- _REQUIRED ACTIONS_
[1] Answer these questions from the text on TV Palma, one line each:
(a) In what year did TV Palma begin broadcasting US TV series?
(b) On what date did TV Palma broadcast its interview with Slobodan Milošević?
(c) For which publication did Olivera Miletović give her May 2001 interview?
[2] Rewrite the part of the text on TV Palma starting at "By late 1998, TV" and ending at "broadcast via satellite.", putting "news" wherever "political" appears.

- _EXTRACT TO READ_
Already in 1994, TV Palma started sporadically broadcasting a number of US TV series including Dallas, Dynasty, The Colbys, Barnaby Jones, Remington Steele, The Flying Nun, The Big Valley, Cagney & Lacey, Tales of the Unexpected, Charlie's Angels, M*A*S*H, The Trials of Rosie O'Neill, The Young and Restless, Days of Our Lives and I'll Take Manhattan. Later, Palma broadcast a few US teen TV series including Dead at 21 and Kenan & Kel.

By late 1998, TV Palma shifted its focus to broadcasting a number of political and art shows. Around the turn of 1999, the late-night adult program was cancelled.

On 12 December 2000 TV Palma broadcast the first and only interview with Slobodan Milošević following his overthrow. This was condemned by several MPs from the Democratic Opposition of Serbia including Nebojša Čović.

In late 2001 TV Palma canceled all its political shows and started to orient itself to more commercial content. Talk show host Olivera Miletović confirmed in an interview for Ekspres in May 2001 that this was a precondition set by the US before Palma could be allowed to broadcast via satellite.

- _GIVEN MATERIAL_
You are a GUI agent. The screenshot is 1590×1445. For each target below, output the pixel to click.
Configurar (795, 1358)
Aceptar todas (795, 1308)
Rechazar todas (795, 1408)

- _TASK-BY-TASK RESULTS_
[1]
(a) 1994
(b) 12 December 2000
(c) Ekspres

[2]
By late 1998, TV Palma shifted its focus to broadcasting a number of news and art shows. Around the turn of 1999, the late-night adult program was cancelled.

On 12 December 2000 TV Palma broadcast the first and only interview with Slobodan Milošević following his overthrow. This was condemned by several MPs from the Democratic Opposition of Serbia including Nebojša Čović.

In late 2001 TV Palma canceled all its news shows and started to orient itself to more commercial content. Talk show host Olivera Miletović confirmed in an interview for Ekspres in May 2001 that this was a precondition set by the US before Palma could be allowed to broadcast via satellite.